Skip to content

medzuslovjansky/database-engine

Repository files navigation

@interslavic/database-engine

npm version Build Status Coverage Status

Utilities to flavorize dictionary entries and calculate a smarter distance between languages.

To install in your project, use:

npm install @interslavic/database-engine --save

Flavorization rules

At the moment, rules are stored in CSV files under __fixture__/rules directory.

To calculate written intelligibility between Interslavic words and words from another Slavic language, this repository relies on the following algorithm:

  1. Every Interslavic entry gets processed in three separate ways:
    1. Etymological. The entry goes through the replacement rules, that have E letter in their respective flavorizationLevel column.
    2. Standard. Only rules with S letter in the flavorizationLevel column will be applied for the transformation.
    3. Mistaken. Same as above, but for M letter.
  2. The translation variants undergo all transformations with R (i.e., Reverse) letter defined in their flavorization level column.

In the end, there will be multiple variants to compare, e.g.:

Interslavic word: jęčmenny
Russian translation: ячменный (jačmennyj)

Mistaken reading (distance = 6):
jęčmenny -> jecmenny -> джецменну (džecmennu)
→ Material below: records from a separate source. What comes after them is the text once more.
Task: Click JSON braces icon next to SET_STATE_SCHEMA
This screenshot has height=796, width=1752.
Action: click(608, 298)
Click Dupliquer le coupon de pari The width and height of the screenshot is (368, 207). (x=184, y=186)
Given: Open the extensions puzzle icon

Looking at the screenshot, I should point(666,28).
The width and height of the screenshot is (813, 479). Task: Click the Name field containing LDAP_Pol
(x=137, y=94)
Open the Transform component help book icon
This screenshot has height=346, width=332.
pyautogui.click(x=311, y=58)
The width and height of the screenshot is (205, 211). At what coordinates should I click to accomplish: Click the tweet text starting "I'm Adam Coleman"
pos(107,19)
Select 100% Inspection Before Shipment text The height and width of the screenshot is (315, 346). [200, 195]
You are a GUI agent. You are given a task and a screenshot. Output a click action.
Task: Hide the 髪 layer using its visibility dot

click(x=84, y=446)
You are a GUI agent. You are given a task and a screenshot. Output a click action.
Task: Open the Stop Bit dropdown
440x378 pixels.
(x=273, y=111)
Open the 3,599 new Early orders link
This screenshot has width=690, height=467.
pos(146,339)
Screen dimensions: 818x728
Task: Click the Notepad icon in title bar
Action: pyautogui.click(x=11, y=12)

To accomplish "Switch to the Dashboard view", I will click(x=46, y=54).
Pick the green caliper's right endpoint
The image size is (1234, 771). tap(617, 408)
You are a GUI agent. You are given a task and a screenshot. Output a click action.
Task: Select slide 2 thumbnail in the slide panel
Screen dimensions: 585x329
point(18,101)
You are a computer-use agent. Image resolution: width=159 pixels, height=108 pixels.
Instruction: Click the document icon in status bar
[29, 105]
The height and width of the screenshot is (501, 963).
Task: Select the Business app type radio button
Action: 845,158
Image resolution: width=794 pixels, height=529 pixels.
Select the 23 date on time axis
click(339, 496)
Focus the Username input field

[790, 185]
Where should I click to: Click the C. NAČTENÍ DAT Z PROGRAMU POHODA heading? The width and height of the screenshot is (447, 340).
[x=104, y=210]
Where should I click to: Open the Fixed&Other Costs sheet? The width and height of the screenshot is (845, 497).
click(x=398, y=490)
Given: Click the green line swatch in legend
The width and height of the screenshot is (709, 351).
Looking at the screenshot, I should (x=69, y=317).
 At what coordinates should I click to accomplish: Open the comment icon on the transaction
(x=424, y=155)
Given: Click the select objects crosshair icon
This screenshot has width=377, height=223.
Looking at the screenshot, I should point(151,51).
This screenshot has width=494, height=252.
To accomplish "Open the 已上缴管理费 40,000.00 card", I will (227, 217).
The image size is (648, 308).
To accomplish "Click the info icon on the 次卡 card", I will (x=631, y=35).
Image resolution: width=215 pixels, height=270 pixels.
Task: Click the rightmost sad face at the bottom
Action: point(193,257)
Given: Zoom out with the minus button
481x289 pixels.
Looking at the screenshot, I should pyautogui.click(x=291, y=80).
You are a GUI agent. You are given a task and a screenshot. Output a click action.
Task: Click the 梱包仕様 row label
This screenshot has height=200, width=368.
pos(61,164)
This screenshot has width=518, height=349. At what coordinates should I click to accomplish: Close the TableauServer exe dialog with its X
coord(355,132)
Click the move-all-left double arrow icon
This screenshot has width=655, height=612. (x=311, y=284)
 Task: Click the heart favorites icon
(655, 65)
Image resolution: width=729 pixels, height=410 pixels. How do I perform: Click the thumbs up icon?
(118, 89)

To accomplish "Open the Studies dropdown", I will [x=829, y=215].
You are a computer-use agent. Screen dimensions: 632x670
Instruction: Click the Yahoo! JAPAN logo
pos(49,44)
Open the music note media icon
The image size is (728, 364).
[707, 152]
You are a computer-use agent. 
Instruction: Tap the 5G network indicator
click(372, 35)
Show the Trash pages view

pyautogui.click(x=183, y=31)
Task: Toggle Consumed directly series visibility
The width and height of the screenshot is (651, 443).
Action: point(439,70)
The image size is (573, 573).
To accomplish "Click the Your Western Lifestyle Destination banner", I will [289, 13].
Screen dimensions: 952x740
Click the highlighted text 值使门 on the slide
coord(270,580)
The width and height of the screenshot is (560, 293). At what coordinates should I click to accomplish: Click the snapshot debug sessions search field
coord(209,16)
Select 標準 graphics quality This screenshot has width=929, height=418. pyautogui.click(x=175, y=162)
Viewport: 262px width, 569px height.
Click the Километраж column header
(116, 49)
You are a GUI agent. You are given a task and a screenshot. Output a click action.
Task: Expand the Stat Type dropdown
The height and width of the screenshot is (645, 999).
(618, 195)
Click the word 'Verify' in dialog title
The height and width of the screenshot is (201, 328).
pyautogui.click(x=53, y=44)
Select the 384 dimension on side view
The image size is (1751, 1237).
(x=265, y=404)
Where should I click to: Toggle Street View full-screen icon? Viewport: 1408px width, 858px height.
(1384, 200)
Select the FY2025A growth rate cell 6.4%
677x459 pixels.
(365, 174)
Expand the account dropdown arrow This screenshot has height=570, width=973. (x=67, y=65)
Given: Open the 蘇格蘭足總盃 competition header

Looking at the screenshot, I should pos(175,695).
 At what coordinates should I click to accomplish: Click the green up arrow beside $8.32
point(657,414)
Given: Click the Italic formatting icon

Standard reading (distance = 2):
jęčmenny -> ječmenny -> йечменны -> ечменны

Etymological reading (distance = 0):
jęčmenny (adj.) -> jačmenny -> jačmennyj -> йачменный -> ячменный

The algorithm uses Levenshtein's editing distance to tell how close the Interslavic word and its translation are. If the base letters are the same except for diacrictics, the editing distance is considered to be 0.5 characters instead of 1.